YOUR GOAL | Retype, word for word, every line from the one holding "icon on photo" through the one holding "Task: Click the bold formatting icon" in the entries below, both included, and only those lines.

----- WORKING DATA

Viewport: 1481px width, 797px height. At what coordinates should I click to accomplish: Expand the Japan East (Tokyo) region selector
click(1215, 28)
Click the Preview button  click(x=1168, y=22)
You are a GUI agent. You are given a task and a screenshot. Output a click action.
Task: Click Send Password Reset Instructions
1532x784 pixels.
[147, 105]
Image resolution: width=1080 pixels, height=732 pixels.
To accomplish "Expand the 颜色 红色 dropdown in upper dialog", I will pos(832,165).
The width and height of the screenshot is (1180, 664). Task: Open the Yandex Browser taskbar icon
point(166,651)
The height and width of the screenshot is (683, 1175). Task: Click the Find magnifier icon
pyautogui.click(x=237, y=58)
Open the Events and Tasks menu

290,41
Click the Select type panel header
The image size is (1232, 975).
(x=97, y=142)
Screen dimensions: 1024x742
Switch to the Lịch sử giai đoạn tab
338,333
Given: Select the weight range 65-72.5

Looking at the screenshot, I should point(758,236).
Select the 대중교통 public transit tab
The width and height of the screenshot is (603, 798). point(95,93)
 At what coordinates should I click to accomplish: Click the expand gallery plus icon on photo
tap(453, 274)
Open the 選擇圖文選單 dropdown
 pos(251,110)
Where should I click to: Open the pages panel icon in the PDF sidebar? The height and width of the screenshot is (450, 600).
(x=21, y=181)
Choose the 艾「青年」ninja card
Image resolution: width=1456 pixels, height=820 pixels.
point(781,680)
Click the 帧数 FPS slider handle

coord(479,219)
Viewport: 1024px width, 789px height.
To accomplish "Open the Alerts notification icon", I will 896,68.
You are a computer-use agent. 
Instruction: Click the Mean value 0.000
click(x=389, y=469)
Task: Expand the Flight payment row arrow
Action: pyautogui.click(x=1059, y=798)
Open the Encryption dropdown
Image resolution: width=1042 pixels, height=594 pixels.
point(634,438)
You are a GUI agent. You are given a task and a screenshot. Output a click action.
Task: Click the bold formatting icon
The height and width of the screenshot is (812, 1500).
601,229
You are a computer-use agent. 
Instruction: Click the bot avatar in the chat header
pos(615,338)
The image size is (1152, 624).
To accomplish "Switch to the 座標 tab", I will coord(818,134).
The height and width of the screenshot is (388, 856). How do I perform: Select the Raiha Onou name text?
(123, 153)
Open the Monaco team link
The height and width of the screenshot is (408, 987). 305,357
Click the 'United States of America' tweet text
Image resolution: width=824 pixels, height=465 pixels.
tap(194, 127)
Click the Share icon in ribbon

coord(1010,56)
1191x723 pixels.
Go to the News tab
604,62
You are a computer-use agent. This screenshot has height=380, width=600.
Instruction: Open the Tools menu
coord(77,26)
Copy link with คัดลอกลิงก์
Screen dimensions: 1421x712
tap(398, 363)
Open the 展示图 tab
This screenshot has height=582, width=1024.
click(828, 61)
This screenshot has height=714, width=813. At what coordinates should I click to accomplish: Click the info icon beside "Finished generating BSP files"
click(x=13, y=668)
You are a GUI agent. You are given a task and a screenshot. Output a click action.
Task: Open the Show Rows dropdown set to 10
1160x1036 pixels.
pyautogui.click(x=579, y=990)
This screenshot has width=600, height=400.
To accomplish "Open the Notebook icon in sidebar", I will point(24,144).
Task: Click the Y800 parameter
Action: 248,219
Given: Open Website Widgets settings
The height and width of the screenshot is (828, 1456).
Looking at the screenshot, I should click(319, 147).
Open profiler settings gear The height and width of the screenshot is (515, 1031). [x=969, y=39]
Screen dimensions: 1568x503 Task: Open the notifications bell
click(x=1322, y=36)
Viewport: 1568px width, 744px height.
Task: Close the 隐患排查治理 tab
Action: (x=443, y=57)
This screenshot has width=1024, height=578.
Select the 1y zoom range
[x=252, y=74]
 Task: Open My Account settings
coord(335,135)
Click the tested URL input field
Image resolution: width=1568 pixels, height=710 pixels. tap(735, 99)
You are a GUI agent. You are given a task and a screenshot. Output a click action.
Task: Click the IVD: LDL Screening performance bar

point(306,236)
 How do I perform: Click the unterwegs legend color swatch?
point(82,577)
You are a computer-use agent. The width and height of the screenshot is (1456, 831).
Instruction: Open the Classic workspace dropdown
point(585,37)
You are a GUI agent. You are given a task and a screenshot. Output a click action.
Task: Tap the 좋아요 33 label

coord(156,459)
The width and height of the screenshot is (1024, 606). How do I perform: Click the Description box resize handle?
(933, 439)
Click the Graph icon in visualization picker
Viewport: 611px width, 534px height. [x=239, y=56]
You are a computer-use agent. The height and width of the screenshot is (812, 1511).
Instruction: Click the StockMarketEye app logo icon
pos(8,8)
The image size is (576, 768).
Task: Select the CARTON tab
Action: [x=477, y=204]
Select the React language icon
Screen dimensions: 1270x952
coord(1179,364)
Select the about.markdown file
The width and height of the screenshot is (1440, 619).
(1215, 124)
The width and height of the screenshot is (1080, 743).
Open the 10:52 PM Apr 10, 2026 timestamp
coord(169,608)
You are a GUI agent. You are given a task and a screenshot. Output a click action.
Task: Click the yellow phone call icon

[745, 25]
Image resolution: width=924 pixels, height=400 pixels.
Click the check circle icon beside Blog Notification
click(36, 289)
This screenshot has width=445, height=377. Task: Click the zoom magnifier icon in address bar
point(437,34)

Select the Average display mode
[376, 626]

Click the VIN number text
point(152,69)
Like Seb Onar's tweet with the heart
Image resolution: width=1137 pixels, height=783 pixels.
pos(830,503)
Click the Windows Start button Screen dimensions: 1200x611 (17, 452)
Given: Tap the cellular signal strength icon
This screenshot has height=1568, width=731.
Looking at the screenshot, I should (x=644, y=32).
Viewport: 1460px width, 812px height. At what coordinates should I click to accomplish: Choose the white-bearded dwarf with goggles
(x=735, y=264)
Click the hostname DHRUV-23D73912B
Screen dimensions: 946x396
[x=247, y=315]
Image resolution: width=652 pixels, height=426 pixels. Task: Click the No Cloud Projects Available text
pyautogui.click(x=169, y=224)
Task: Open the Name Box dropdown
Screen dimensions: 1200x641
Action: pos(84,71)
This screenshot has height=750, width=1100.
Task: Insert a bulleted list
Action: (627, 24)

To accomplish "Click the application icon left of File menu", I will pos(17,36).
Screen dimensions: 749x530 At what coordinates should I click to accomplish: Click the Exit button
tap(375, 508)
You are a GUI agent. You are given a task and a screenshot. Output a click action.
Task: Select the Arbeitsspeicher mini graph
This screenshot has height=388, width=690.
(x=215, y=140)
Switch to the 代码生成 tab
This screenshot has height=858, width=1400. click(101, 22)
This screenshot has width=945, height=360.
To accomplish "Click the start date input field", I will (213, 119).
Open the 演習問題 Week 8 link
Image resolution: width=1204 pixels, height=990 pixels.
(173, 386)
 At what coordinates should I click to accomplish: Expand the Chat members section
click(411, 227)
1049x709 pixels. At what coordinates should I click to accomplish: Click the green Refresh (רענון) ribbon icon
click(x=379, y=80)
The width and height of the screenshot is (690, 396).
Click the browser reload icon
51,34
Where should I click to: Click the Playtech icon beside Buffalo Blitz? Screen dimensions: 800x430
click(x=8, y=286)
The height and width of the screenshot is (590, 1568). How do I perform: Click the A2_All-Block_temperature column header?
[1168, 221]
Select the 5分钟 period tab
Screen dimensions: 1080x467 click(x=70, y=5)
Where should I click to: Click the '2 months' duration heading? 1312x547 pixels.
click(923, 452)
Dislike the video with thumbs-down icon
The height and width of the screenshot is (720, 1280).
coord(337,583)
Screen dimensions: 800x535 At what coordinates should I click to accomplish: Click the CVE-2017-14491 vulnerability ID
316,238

----------

OUTPUT FOR THIS EXERCISE |
 At what coordinates should I click to accomplish: Click the expand gallery plus icon on photo
tap(453, 274)
Open the 選擇圖文選單 dropdown
 pos(251,110)
Where should I click to: Open the pages panel icon in the PDF sidebar? The height and width of the screenshot is (450, 600).
(x=21, y=181)
Choose the 艾「青年」ninja card
Image resolution: width=1456 pixels, height=820 pixels.
point(781,680)
Click the 帧数 FPS slider handle

coord(479,219)
Viewport: 1024px width, 789px height.
To accomplish "Open the Alerts notification icon", I will 896,68.
You are a computer-use agent. 
Instruction: Click the Mean value 0.000
click(x=389, y=469)
Task: Expand the Flight payment row arrow
Action: pyautogui.click(x=1059, y=798)
Open the Encryption dropdown
Image resolution: width=1042 pixels, height=594 pixels.
point(634,438)
You are a GUI agent. You are given a task and a screenshot. Output a click action.
Task: Click the bold formatting icon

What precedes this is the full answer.